African Gender Yield Gaps: Things We Should and Shouldn't Change and the Evidence to Differentiate

Paige Miller1, Kai Mausch2

1University of Wisconsin-River Falls, Sociology, Criminology and Anthropology, United States of America
2The World Agroforestry Center (ICRAF), Kenya


While women comprise 30-80% of the agricultural labour force in sub-Saharan Africa (SSA), their yields are typically 20-30% less than men's, due predominately to lower resource allocation. Given that many countries in SSA are also facing food shortages, closing this gap by increasing women's yields has significant ramifications. One approach to improving women's production, thereby increasing food availability and possibly reducing global food insecurity, is encouraging the adoption of improved seed varieties.

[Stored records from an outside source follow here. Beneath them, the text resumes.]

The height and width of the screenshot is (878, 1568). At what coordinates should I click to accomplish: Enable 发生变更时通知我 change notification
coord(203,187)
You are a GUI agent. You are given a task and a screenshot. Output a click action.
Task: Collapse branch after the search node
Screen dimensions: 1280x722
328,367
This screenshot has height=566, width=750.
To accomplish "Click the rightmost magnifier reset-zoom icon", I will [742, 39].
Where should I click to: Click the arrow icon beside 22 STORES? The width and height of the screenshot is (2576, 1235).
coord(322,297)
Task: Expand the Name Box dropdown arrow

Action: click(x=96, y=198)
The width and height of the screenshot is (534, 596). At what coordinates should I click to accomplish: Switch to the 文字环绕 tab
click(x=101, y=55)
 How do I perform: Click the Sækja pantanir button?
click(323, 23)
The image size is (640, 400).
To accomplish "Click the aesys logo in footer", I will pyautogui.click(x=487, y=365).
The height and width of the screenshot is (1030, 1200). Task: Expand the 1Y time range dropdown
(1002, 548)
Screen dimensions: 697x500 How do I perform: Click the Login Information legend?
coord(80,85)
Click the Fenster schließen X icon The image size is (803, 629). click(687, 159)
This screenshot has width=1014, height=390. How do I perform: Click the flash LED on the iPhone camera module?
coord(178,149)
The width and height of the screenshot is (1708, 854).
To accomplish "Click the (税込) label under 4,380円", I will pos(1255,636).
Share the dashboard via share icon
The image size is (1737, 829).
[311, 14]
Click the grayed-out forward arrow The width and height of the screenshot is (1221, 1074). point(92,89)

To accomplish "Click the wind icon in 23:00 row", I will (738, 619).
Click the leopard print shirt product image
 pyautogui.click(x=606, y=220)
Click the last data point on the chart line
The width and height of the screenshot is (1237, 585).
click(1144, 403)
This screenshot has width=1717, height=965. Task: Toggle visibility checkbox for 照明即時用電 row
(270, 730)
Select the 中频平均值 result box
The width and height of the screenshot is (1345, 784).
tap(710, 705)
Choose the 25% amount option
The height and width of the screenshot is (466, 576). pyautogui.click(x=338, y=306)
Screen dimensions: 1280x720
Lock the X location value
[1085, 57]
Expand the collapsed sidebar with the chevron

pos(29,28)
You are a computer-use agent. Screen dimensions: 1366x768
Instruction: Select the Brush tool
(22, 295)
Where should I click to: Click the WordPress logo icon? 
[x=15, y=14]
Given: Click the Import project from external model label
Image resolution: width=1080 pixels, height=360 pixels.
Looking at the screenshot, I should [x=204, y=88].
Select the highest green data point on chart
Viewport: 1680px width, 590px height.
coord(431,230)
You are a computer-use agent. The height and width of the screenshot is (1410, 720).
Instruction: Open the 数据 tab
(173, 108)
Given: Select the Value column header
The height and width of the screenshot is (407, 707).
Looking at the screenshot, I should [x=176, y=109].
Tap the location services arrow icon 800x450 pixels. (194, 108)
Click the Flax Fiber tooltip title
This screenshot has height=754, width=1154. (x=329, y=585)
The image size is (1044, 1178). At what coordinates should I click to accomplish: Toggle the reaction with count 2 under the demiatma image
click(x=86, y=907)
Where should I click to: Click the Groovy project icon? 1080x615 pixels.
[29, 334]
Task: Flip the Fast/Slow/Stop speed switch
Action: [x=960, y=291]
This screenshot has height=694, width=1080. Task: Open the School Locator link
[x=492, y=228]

Through a critical review of the literature discussing the extent and causes of gender yield gaps in agriculture, we argue that in order to accomplish this, not only will seeds need to be appropriate to women's needs, but women's non-farm commitments and time demands should also be addressed. The latter is especially relevant when considering evidence that farmers' efforts might be the primary determinant of observed yield differences rather than improved seeds alone. Indeed, a randomised control trial by Bulte et al. (2014) attribute the main yield difference between local and modern varieties to farmers' knowledge of growing modern varieties, which leads to changes in behaviour consistent with expectations of improved outcomes.

Applying a gendered lens to these results, female farmers' domestic responsibilities and agricultural and economic outcomes are intertwined through the relative efforts they can dedicate to each task. A woman's ability to cultivate a plot of land may be impeded by the trade-offs required, particularly in terms of available time and energy. Furthermore, if women redistribute their efforts from other duties or livelihood strategies, this will have latent consequences that should be considered. Rather than targeting women with approaches to adoption similar to the one used for men, tailoring technologies to account for women's responsibilities is more likely to improve output, without overburdening them. This may not lead to equal productivity but might be the optimal outcome given the trade-offs.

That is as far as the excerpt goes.